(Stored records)
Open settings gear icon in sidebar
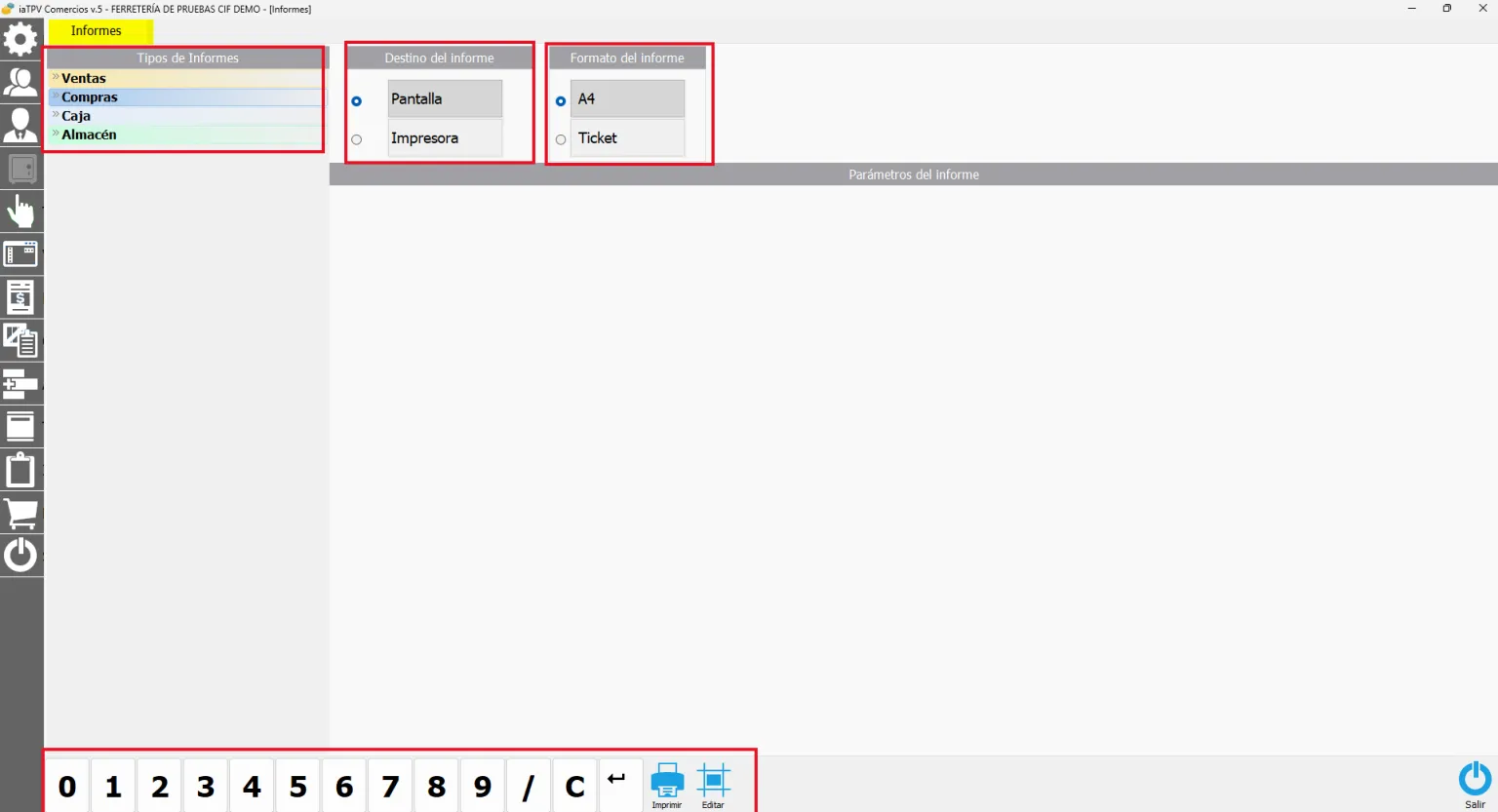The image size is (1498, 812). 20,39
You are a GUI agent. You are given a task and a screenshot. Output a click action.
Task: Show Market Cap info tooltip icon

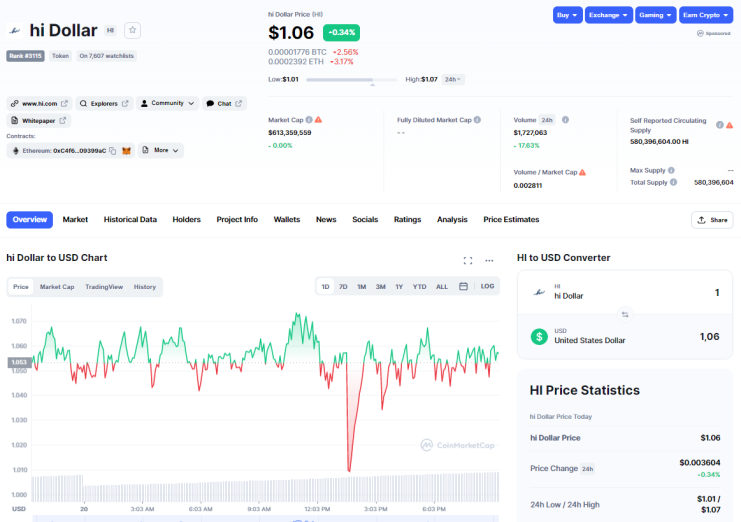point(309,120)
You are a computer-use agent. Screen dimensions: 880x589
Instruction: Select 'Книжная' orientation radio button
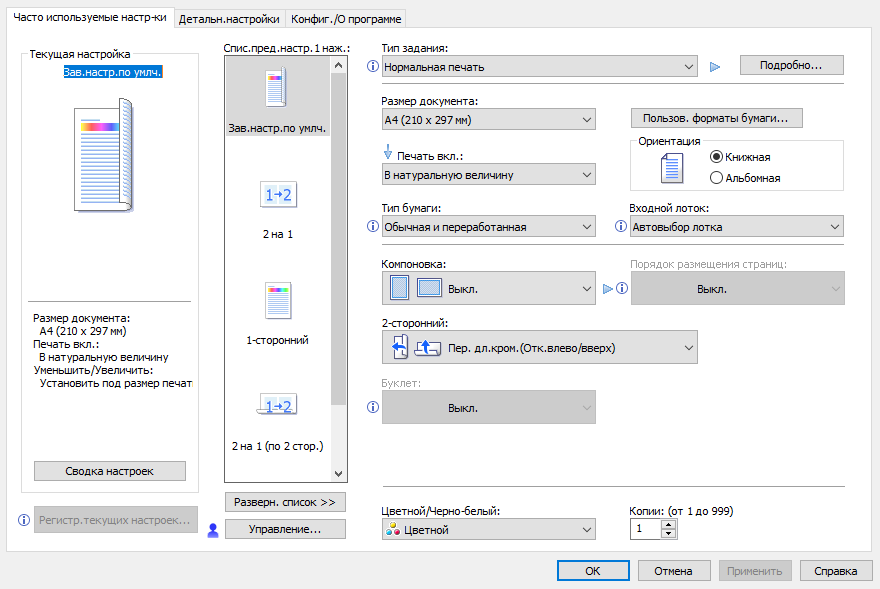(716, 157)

* * *

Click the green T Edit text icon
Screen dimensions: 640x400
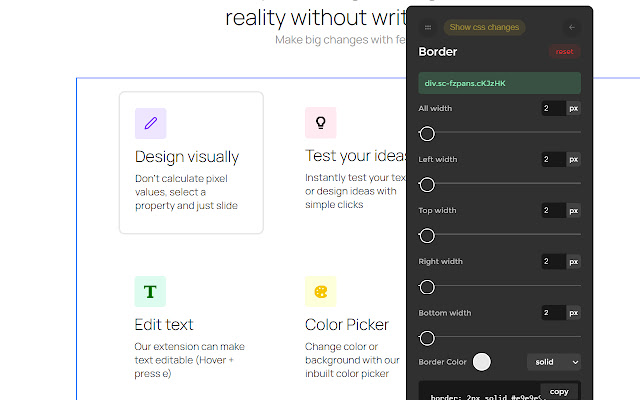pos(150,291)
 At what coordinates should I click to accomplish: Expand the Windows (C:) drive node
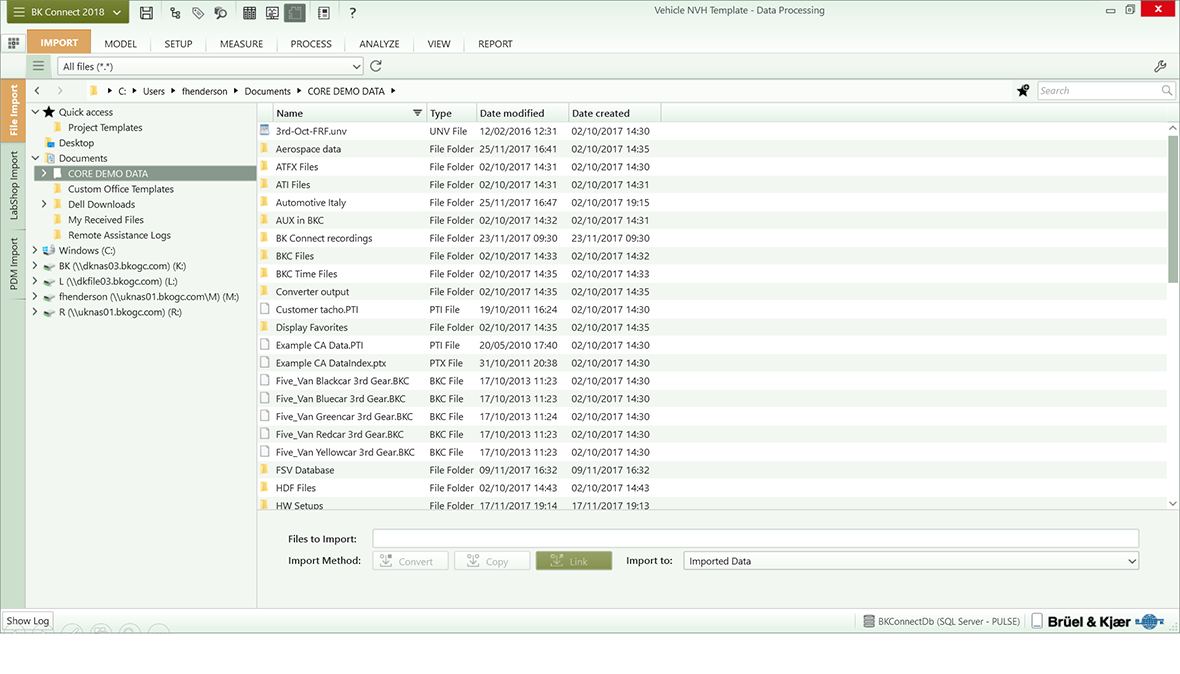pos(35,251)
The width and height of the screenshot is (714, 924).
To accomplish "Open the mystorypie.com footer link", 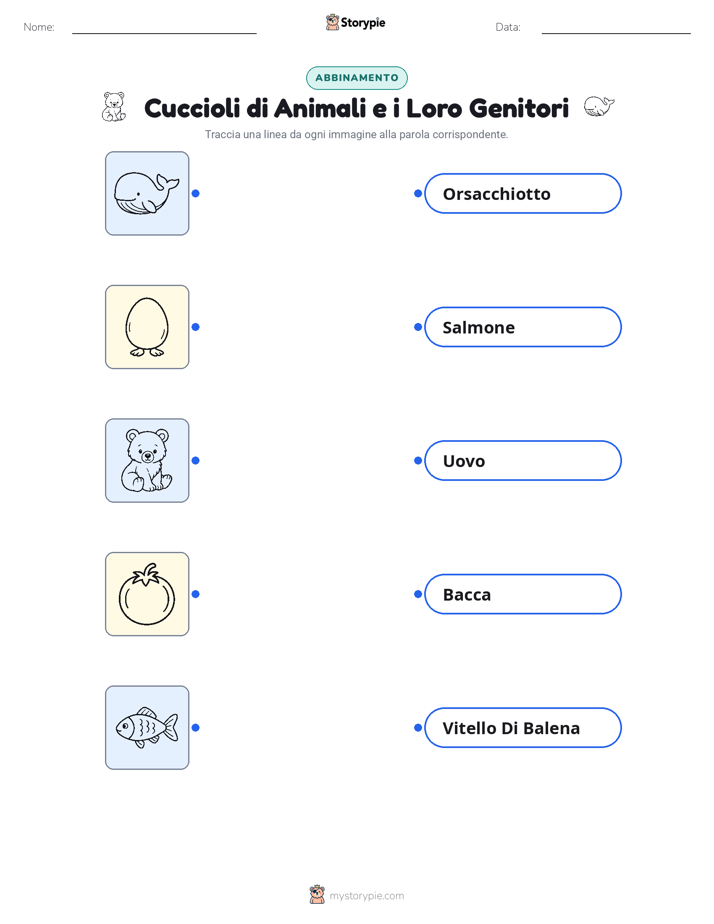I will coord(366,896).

## Exercise:
From the entries above, pull out each line that includes "screenshot".

## Reply to the exercise:
You are a GUI agent. You are given a task and a screenshot. Output a click action.
The width and height of the screenshot is (714, 924).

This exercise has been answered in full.